February 2, 2006 1:03 PM PST

Digital rebirth for comic strips

Hans Bjordahl is the quintessential new-media cartoonist.

Bjordahl, a 36-year-old program manager for Microsoft's Outlook e-mail program, has also been a cartoonist for years, first at his college newspaper in Colorado and later for the Denver Post in Colorado.

Today, you can find his weekly comic strip, "BugBash," in Microsoft's internal newsletter MicroNews, and on the Internet, where it can reach a diverse and growing audience without piggybacking on the newspaper syndicates that have long dominated the distribution of newspaper comic strips.

Like other types of entertainment, comic strips are changing with the times. As the newspaper space allotted to comics shrinks along with advertising dollars, cartoonists are looking for new ways to reach their audience. Even "Dilbert" creator Scott Adams, who has had an online presence for 11 years, started publishing a blog in October.

"Comic strips are moving away from newsprint," said Don Asmussen, a political comic-strip writer at the San Francisco Chronicle. His "Bad Reporter" is syndicated through Universal Press Syndicate in 30 newspapers. "If it's not going to appear in print, then why not move it? Animation is the future of cartooning."

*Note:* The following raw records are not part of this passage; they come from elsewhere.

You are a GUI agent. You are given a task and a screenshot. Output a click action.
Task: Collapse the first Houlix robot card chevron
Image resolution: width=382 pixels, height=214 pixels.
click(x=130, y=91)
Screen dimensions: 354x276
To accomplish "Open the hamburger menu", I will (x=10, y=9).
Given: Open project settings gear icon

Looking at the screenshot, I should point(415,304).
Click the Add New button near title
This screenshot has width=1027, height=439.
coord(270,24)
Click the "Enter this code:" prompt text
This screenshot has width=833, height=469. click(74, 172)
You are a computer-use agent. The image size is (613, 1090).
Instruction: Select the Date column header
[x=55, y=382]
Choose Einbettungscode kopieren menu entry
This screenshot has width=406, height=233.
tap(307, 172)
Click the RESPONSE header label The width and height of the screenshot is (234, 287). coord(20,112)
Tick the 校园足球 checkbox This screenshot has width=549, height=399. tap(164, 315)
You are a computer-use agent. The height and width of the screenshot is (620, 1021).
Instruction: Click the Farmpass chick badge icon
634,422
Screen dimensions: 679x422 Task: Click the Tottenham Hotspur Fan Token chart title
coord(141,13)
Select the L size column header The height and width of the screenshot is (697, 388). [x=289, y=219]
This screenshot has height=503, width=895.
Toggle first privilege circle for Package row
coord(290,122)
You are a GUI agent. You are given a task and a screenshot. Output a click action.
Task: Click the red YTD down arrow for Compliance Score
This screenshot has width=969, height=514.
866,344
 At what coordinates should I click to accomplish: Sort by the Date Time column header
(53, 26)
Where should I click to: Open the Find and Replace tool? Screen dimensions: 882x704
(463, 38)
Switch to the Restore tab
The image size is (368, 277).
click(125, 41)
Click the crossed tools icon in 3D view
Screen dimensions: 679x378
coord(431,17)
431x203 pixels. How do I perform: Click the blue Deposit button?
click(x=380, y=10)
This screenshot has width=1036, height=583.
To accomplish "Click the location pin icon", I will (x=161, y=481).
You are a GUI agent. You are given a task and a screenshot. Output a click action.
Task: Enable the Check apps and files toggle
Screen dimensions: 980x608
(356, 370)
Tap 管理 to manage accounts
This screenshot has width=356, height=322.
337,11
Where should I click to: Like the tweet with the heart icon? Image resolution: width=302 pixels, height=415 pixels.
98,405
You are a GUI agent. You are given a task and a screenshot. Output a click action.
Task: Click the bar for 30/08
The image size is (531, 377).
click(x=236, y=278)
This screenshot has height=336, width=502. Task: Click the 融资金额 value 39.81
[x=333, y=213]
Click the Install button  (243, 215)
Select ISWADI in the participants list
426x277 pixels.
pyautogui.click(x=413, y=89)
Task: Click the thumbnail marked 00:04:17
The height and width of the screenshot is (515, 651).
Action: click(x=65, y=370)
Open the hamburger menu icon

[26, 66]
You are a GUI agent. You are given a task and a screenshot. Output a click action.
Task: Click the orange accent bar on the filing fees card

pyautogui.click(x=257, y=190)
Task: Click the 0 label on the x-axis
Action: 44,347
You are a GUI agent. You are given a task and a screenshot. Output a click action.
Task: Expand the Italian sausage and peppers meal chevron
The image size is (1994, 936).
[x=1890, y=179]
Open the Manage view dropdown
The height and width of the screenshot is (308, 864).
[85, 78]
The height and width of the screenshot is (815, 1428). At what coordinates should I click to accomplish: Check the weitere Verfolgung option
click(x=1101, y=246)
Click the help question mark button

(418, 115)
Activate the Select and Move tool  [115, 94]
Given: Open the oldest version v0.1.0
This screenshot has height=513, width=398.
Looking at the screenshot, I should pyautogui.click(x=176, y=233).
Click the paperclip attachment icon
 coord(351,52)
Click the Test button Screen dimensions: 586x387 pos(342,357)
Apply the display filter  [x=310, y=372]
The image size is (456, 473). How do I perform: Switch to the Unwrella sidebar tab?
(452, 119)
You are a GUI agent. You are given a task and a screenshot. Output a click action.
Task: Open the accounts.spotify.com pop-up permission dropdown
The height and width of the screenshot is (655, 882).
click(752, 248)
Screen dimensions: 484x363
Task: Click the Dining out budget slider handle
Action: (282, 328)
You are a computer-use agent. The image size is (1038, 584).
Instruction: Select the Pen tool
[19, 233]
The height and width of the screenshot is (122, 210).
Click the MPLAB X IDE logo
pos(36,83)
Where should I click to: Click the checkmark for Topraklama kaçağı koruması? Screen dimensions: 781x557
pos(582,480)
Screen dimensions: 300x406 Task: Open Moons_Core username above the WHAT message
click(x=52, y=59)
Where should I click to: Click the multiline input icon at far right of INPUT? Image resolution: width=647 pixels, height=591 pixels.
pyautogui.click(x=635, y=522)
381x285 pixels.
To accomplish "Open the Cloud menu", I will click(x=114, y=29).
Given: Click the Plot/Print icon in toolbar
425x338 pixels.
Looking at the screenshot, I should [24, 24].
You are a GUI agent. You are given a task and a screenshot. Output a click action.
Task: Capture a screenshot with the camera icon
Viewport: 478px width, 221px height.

No doubt, newspapers have lost many of their big comic strip names over the last decade. Famed strips such as "Peanuts," "Calvin and Hobbes," "The Far Side" and "Bloom County" are gone. Some newspaper groups like the Tribune Company, publisher of the Los Angeles Times, have cut costs by dropping editorial cartoonists, despite their popularity.

As one comic-strip writer put it: "Newspapers try to satisfy everyone and therefore they satisfy no one."

Comics online

As comics move online, the rules for reaching a broader audience are changing, and the skills those cartoonists need to reach their audience change as well.

Bjordahl, for example, maintains a blog with a small group of fans, and plans to join a federation of niche comic strips--including a paleontologist comic--that target specialized ads to his audience.

Traditional comic-strip writers also face tough competition from animated cartoons. The political satire of JibJab was a staple of the last presidential election, in many ways setting the bar for animated humor.

Traffic to humor sites, which include comic strips, grew 20 percent last year and attracted roughly 30 million unique readers, according to market researcher Nielsen NetRatings. The top sites, according to Nielsen, are sites that largely carry animated cartoons like JibJab.com and Ebaumsworld.com. The popular satire site The Onion and Comics.com, a collection of syndicated comic strips that includes "Marmaduke," are in the top 15.

CONTINUED: The animation challenge...…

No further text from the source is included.